In contrast to the better outcomes based on optimal supportive care for ARDS patients, clinical trials of drug treatment have often had negative outcomes. The Dexamethasone Treatment for the Acute Respiratory Distress Syndrome: A Multicentre, Randomised Controlled Trial demonstrated that corticosteroid administration decreased mortality in patients who were treated early in their disease course; however, the Late Steroid Rescue study reported more adverse outcomes when corticosteroids were administered after 14 days of unresolving ARDS
[31][32]. These two trials demonstrate that time-sensitive therapeutic windows likely influence the outcomes of drug trials and indicate the need for additional research to precisely define the stages of ARDS to optimize treatment.
The heterogeneity of ARDS pathophysiology and outcomes is also affected by differences in the treatment of these patients in ICUs. The 2000 ARDSNet trial reported decreased mortality with low tidal volume ventilation, whereas The Large Observational Study to Understand the Global Impact of Severe Acute Respiratory Failure study, published in 2016, reported that more than 33% of patients with ARDS were managed with a tidal volume of >8 mL/kg of ideal body weight
[33]. There are several possible factors contributing to this undesirable variability in care, and these include delayed recognition of ARDS and overestimation of the necessary tidal volume in patients.

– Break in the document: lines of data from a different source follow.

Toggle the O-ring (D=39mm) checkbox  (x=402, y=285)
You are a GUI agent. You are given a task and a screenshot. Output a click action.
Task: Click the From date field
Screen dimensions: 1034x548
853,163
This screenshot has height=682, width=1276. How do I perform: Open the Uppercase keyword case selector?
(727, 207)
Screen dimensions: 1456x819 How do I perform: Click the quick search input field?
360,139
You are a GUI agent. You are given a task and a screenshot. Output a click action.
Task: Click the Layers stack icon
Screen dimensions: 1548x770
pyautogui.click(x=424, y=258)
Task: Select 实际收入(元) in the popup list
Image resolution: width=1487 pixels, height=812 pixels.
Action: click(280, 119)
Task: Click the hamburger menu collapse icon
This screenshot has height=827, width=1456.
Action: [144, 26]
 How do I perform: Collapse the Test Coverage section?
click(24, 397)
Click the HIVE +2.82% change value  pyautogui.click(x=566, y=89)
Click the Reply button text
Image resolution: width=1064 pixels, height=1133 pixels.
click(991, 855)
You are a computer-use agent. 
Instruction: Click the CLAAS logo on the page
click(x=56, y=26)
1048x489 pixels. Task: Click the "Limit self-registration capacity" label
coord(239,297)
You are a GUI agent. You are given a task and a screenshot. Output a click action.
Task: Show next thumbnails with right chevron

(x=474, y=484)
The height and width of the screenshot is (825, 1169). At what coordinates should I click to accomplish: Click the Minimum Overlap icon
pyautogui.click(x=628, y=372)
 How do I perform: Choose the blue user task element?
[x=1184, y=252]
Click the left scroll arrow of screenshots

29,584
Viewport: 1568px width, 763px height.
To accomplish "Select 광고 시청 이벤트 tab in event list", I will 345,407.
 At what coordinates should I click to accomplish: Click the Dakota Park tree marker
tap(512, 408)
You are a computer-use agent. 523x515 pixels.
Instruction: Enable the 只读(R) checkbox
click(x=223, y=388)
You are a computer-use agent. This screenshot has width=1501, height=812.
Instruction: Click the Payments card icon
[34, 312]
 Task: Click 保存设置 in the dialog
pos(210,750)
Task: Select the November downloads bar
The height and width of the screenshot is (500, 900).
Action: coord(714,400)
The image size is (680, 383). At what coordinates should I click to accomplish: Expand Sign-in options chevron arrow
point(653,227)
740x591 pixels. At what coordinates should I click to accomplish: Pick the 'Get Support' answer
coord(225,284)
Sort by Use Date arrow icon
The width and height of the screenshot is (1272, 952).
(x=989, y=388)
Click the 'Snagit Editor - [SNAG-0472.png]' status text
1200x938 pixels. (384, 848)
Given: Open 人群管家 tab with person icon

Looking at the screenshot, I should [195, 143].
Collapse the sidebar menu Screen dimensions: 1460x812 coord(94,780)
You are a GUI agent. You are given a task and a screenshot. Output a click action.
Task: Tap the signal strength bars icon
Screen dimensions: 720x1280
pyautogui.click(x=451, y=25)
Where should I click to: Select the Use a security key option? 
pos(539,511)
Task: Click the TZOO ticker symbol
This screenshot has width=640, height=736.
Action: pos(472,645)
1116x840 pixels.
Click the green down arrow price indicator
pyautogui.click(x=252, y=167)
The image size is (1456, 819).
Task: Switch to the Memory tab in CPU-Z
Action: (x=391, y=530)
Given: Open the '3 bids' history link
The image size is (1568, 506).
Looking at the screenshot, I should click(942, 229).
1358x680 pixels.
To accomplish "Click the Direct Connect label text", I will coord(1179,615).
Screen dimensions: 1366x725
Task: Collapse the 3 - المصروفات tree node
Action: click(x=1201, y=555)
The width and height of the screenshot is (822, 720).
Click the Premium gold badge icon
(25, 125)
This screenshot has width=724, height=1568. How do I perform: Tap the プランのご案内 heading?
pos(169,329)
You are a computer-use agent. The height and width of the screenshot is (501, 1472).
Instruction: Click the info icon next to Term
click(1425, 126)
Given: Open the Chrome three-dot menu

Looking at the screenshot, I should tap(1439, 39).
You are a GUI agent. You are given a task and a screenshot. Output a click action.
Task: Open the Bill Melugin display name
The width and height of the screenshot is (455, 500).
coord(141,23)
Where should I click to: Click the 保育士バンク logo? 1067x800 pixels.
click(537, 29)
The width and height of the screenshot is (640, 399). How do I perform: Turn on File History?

In addition to the incomplete use of proven therapies, there are likely to be other variations in other treatment approaches in ARDS that have not yet been identified, and differences in available critical care resources could contribute to heterogeneity in care in ARDS patients. The management of large multi-center trials will require strict inclusion criteria, practical treatment protocols, and frequent communication among the investigators throughout the trial.
6. Trial Design
During the COVID-19 pandemic, critical care investigators responded to the need for new treatment by establishing large platform trials, such as I-SPY COVID (a multi-center phase 2 adaptive platform trial designed to rapidly screen potential therapeutics for severe COVID-19), the Accelerating COVID-19 Therapeutic Interventions and Vaccines (ACTIV) suite of trials, and Randomised Evaluation of COVID-19 Therapy (RECOVERY)
[34][35]. These studies identified the beneficial effect of dexamethasone, baricitinib, and tocilizumab in COVID-19 ARDS and the lack of benefit with hydroxychloroquine and ivermectin. These trials had a different platform design, in which multiple potential therapies were tested simultaneously against a single control group, which can significantly increase trial efficiency compared to traditional randomized controlled trials that usually tests one therapy at a time. Of course, these studies require large patient numbers and complex study designs and cannot depend on precision medicine, at least at present. Adaptive trial design has the potential to improve outcomes in complex clinical disorders
[36].
7. Summary
In summary, investigators have identified several subgroups of ARDS, based on the heterogeneous aspects of this disease process, including host factors, etiology and timing of injury, radiographic injury patterns, and disease severity. Certain phenotypes have different responses to drug treatment when evaluated retrospectively, which revealed the important finding that the uniform use of a drug in ARDS, without concurrent endophenotyping, may limit the ability of investigators both to detect benefits in certain phenotypes and to detect harm in others. More research is needed to understand the effect of anatomic and physiologic heterogeneity of ARDS due to both patient-specific factors and disease-specific factors, since these differences could have important effects on lung mechanics and ventilation strategies and could form the basis for precision medicine.